The reactions of O(~3P) with H_2, CH_4, CH_3CH_3, and CH_3CH_2CH_3 at center-of-mass collision energies in the range 1.5-3.9 eV have been investigated with crossed-beams experiments employing a laser-detonation source of O atoms and various theoretical methods. We present here the first measurements of the relative excitation function for the O(~3P) + H_2 reaction, and the experimental results are in excellent agreement with accurate quantum wave packet calculations. The experiment-theory agreement confirms that the laser-detonation source produces oxygen atoms in the ground O(~3P) state. For reactions of O(~3P) with alkanes, the experiments provide evidence for previously unobserved reaction pathways which principally lead to O-atom addition and subsequent H-atom elimination or C- C bond breakage: O(~3P) + RH → RO + H or R'O + R". In addition, the expected H-atom abstraction reaction to form OH has been observed. The H-atom abstraction reactions have modest barriers in the range ～0.1 - 0.3 eV, whereas the addition pathways have barriers greater than ～1.8 eV. Nevertheless, theory predicts that abstraction and addition reactions occur with similar probabilities at the collision energies of these studies.
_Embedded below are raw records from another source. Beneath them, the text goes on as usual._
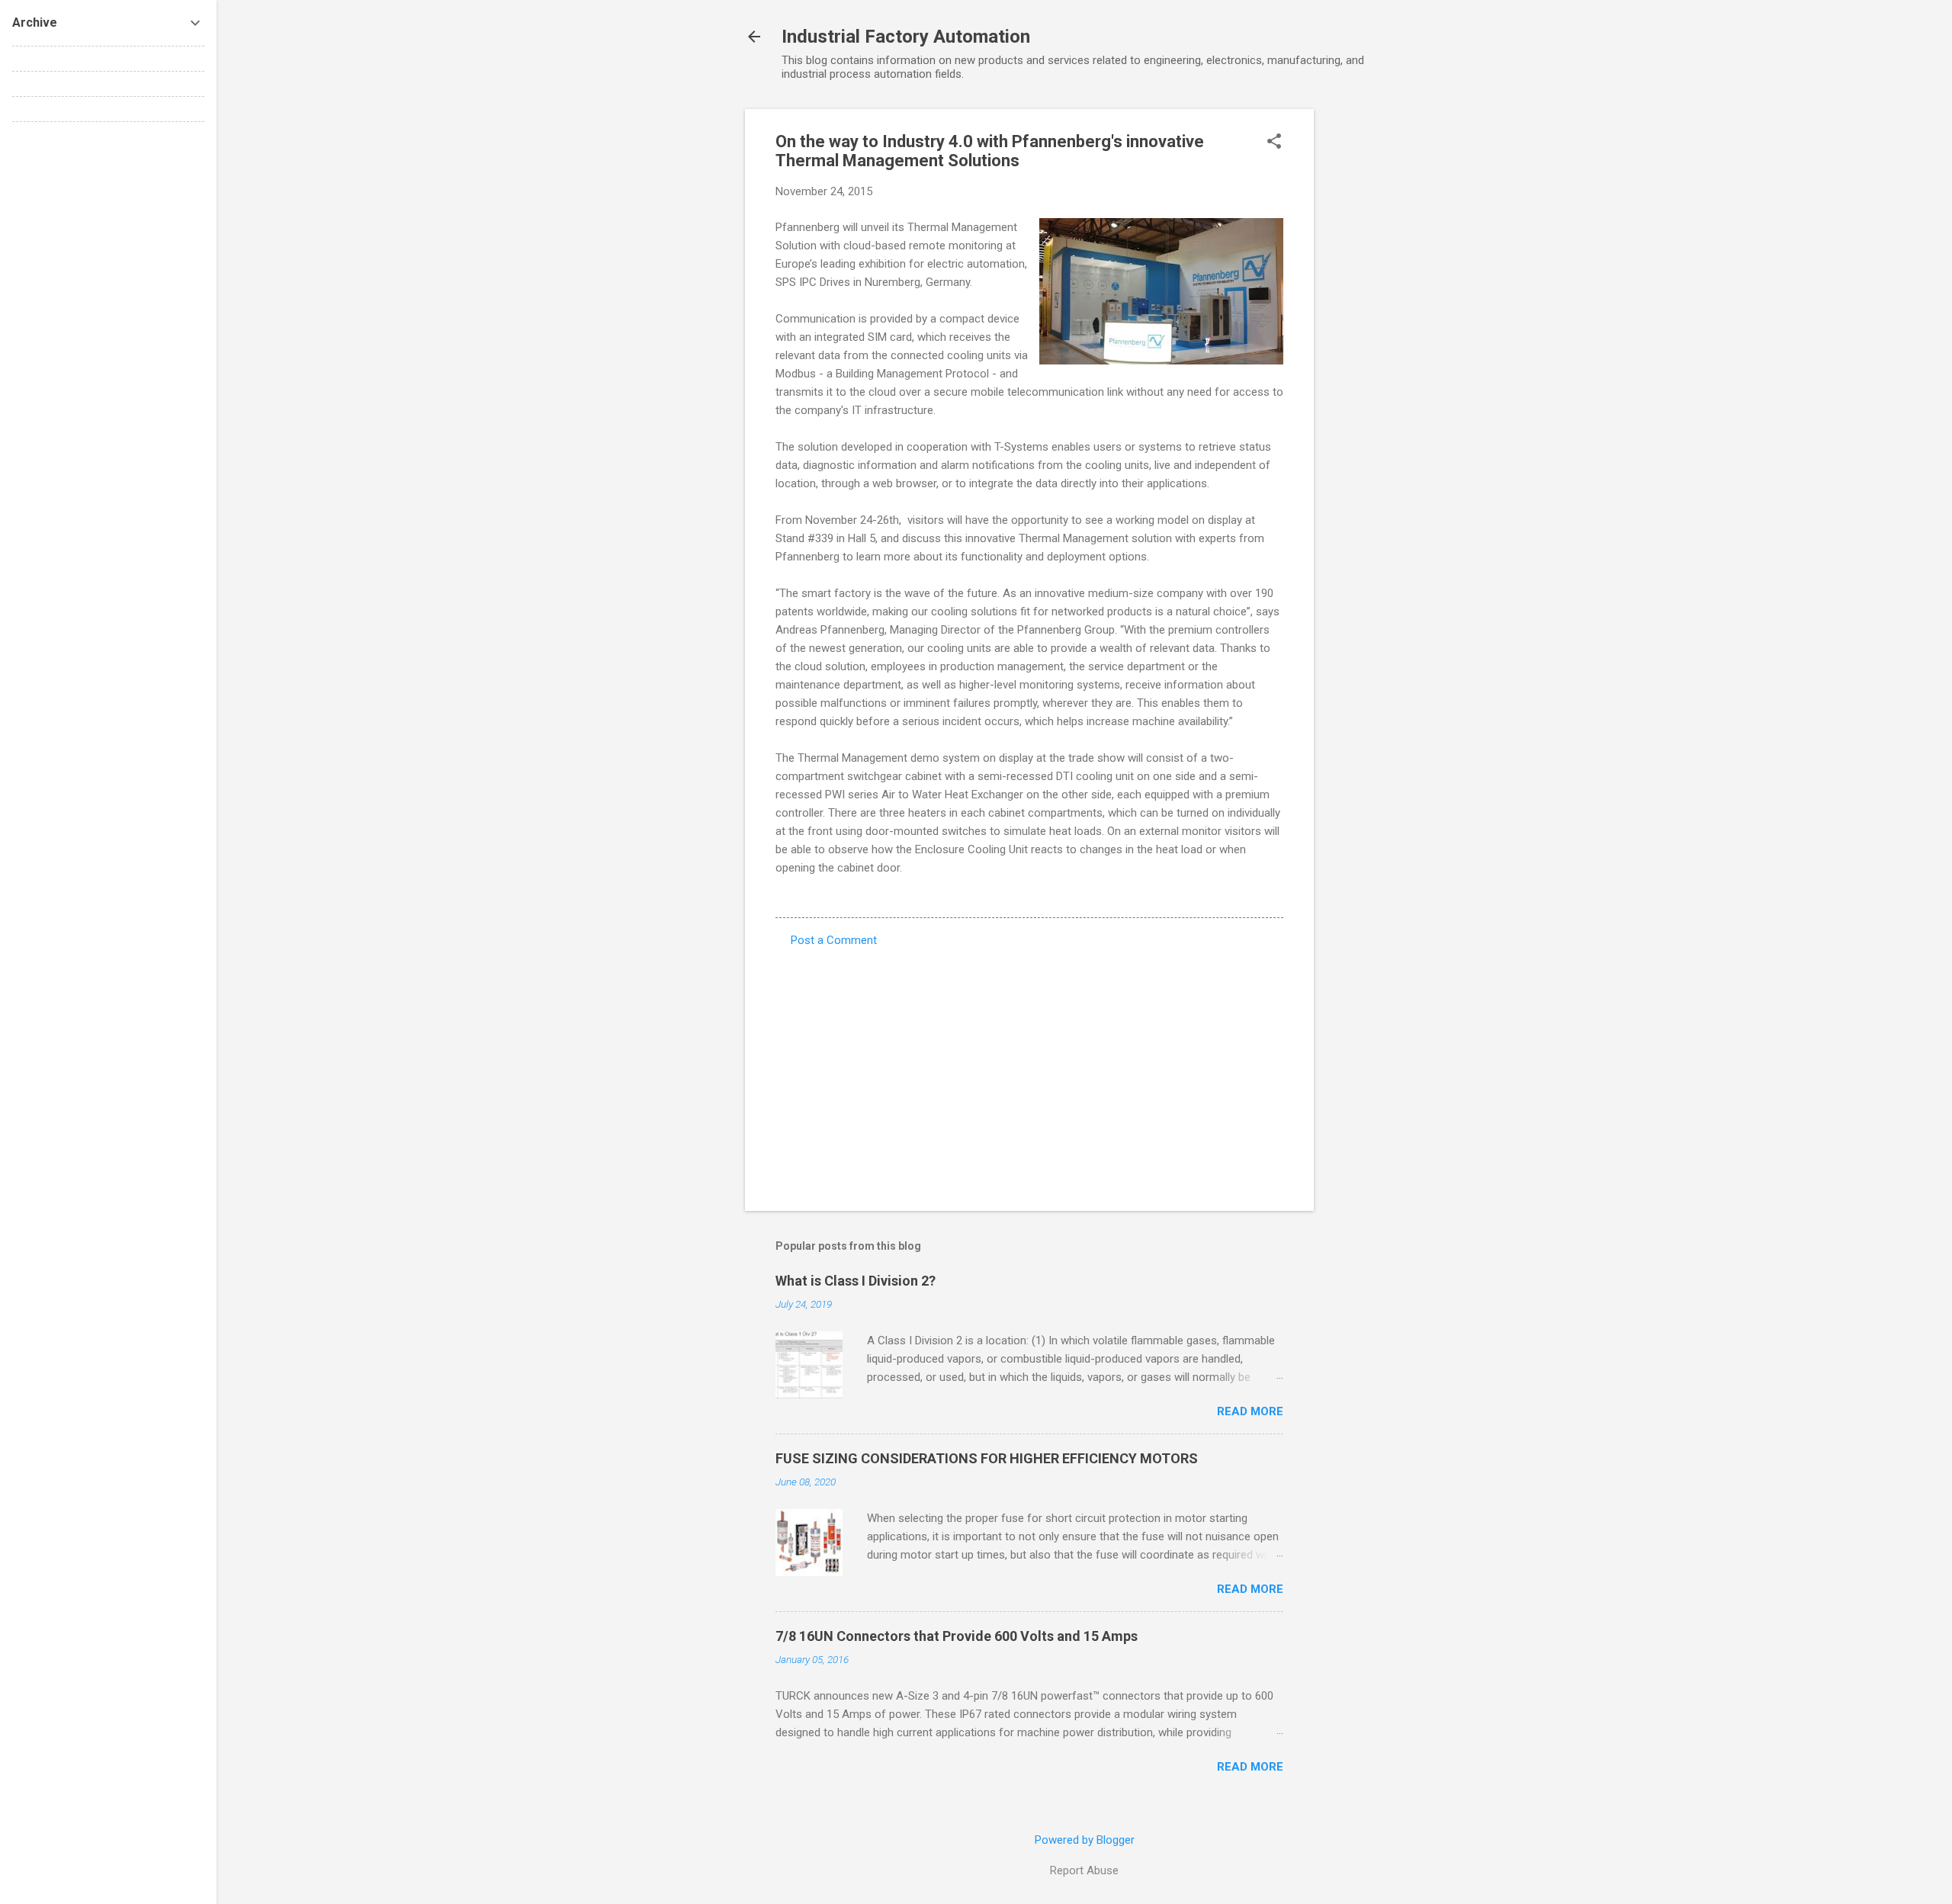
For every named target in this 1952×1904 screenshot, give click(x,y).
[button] (1274, 142)
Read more (1250, 1411)
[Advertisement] (1375, 338)
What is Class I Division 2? (855, 1281)
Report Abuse (1084, 1870)
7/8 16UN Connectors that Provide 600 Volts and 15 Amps (956, 1636)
We have thus far completed one in-depth study of such an addition reaction: O(~3P) + CH_4 → OCH_3 + H. Although high barriers prevent the addition reactions from occurring in most thermal environments, such reactions might be important in low-Earth orbit, where spacecraft surfaces and exhaust gases suffer high-energy collisions with ambient atomic oxygen.